Abstract

Primary Subject area

Neurology

Background

Autoimmune Encephalitis (AE) is an emerging cause of epilepsy with numerous variants, including anti NMDA-receptor encephalitis, for which there is a detectable antibody. However, it is believed that there are many variants of AE for which an antibody has not yet been discovered.

Objectives

This study aimed to determine the differences in disease course of AE patients with and without detectable anti-NMDA receptor antibody.

Design/Methods

This retrospective analysis is part of a Canada-wide project aimed at evaluating the epidemiology and characteristics of AE. Cases with suspected AE were retrieved and screened by two independent reviewers against AE criteria.

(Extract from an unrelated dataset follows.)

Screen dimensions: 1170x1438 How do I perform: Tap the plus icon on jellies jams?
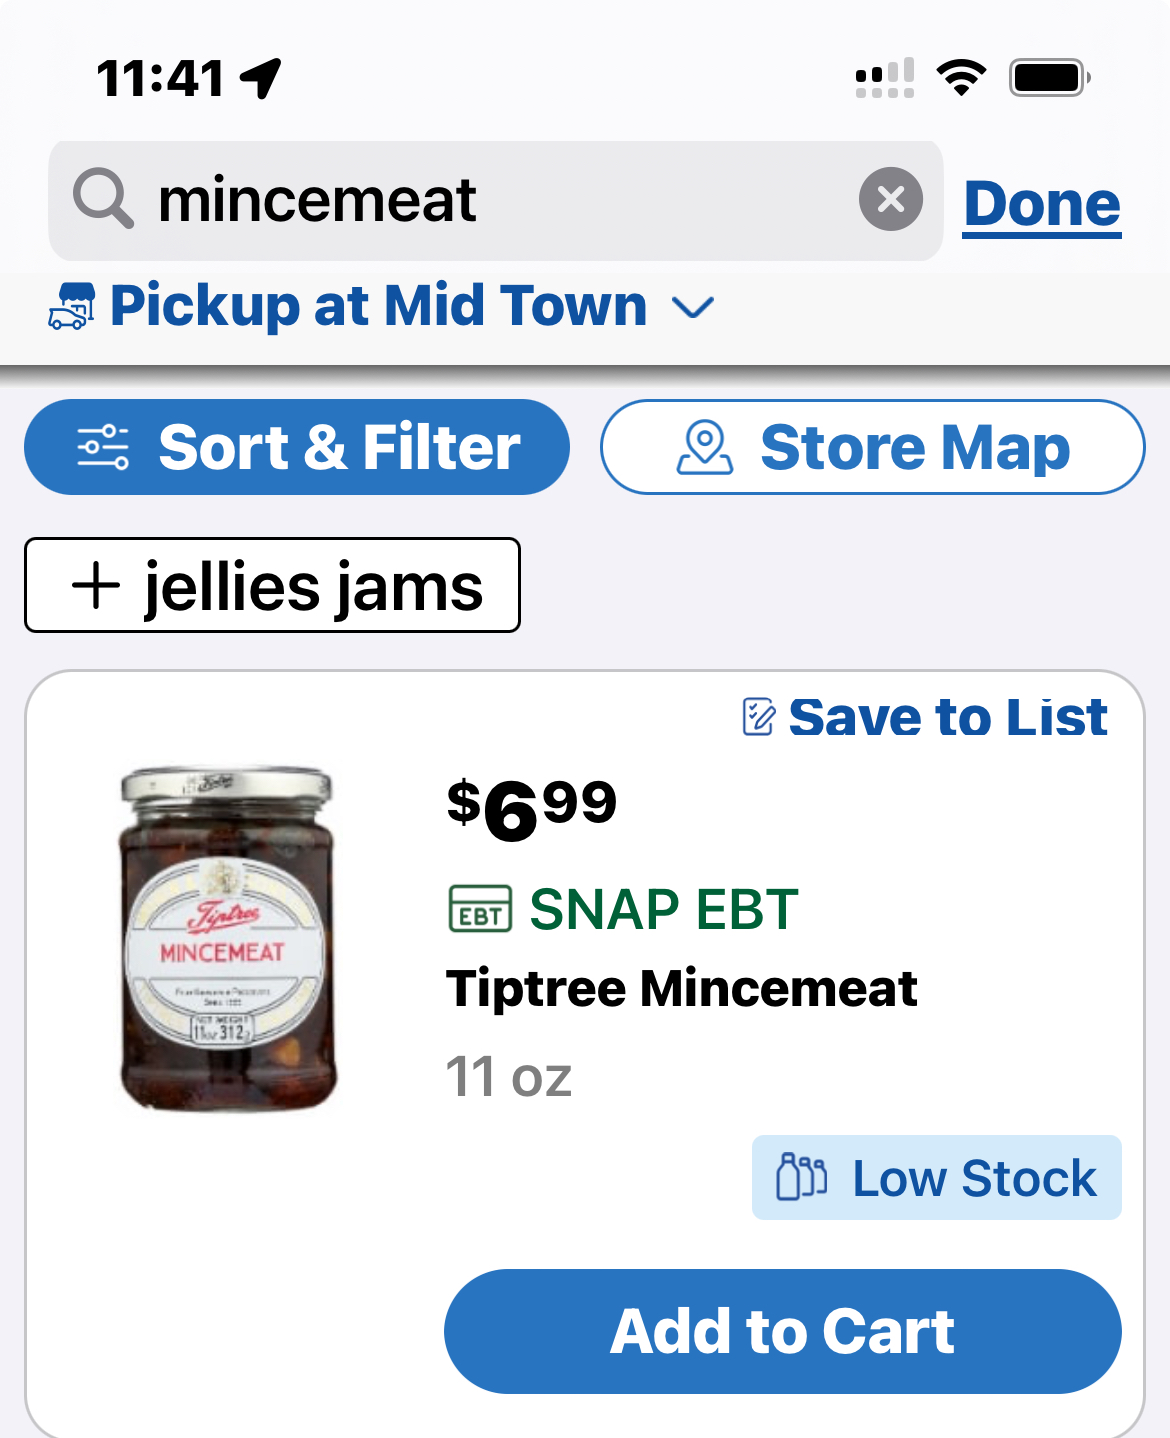tap(96, 585)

Those that met criteria were analyzed for trends and stratified into NMDA receptor antibody positive (NMDAr) and negative categories for inter-group analysis. Of 23 cases reviewed, 11 met criteria (aged 1-17 years, 27% males), of which 7 were NMDAr positive.

Results

The NMDAr subgroup was characterized by behavioural changes, focal seizures, and prodromal fever on presentation, whereas the receptor negative subset had a much higher variability of symptoms, without any distinctive patterns. On average, the NMDAr positive group showed an increase in white blood cell count on CSF analysis, and a slight increase in the proportion of patients presenting with supratentorial lesions on MRI. Both groups had abnormal findings on EEG. However, despite the lack of gross differences in findings, all of the NMDAr positive cases received IVIG (most with corticosteroids as well) while only 2 NMDAr negative patients received immunomodulatory therapy. At discharge 6/7 of the NMDAr patients had some form of residual movement disorder while the NMDAr negative group had more variable residual symptoms at discharge.

Conclusion

Our findings show that a high index of suspicion in the diagnosis of AE is required due to the indistinct distribution and variety in its presentation. Negative antibody findings should not rule out AE due to the possibility of unidentified antibodies. Future studies should explore why differences in treatment between the two groups exist, and if slight differences in presentation influence clinical decision-making.